Ask HN: Is there any GPS device small enough to be hidden in/on a bike? - lotusleaf1987

I'm imagining something small enough to fit inside the handlebars or possibly under the bike-seat. Something that would be small enough to remain concealed if the thief stole your bike.
Thanks and I appreciate any help.
======
bobds
This site has a useful bike security FAQ:
<http://www.baitbike.com/Security_For_Your_Bike.html>

Q: Isn't there a GPS device available that I can hide on my bike?

A: Yes, however, while GPS is cool, it does have several drawbacks when used
on a bike. First, it is power hungry and a bike doesn't have a power source
like a car does. Any device installed on a bicycle would need to be powered by
an internal battery and thus would need to recharged on a daily basis, weekly
at best. Most consumers would simply be riding around with a dead battery 90%
of the time. Second, the devices are still too large to be able to effectively
hide it on a bike, keeping in mind that it would not work if hidden within the
metal frame. Third, while the cost of GPS devices are coming down, there is
still the monthly fee that is needed to connect the device with the cellular
network and to access a tracking website, usually $20 to $40 per month. If you
are still interested in putting a GPS tracking device on your own bike, take a
look at www.accutracking.com for the most affordable solution that we have
seen.

------
fractallyte
...or you could stash a cheap, disposable cell phone under the seat -
something like the Motorola F3. There are various companies that allow you to
track a cell number. Accuracy is roughly 30m radius (I think?).

Then you just have to remember to keep the battery charged.

One day someone will invent a simple dynamo-powered tracking device that
accepts a standard SIM card...

------
cromulent
Google for "USB gps tracker" and see what you find. There's a few options out
there.

Of course, inside your handlebars has reception issues, as well as size
constraints.

* * * * * * *

* [The task]: Decide whether each statement below agrees with the bike GPS thread. Answer yes or no for each and quote the deciding words of the thread exactly. 1. The security FAQ says a GPS device would not work if hidden within the bike's metal frame. 2. The security FAQ gives the monthly tracking fee as usually $10 to $20. 3. The reply from cromulent says the handlebars offer good reception.

* [Source excerpt]:
* * * * * * *

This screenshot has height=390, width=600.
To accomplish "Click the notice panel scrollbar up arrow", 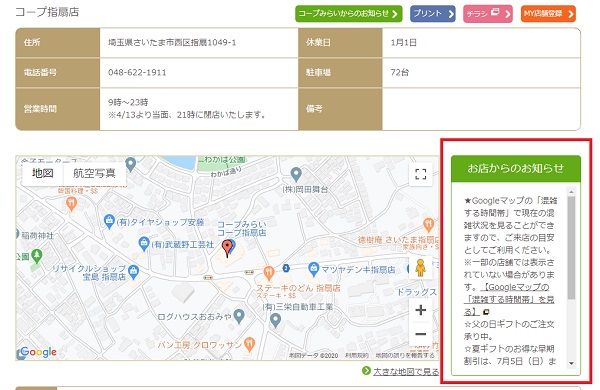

* * * * * * *

* [Answer to this problem]:
1. Yes: "it would not work if hidden within the metal frame"
2. No: "usually $20 to $40 per month"
3. No: "inside your handlebars has reception issues"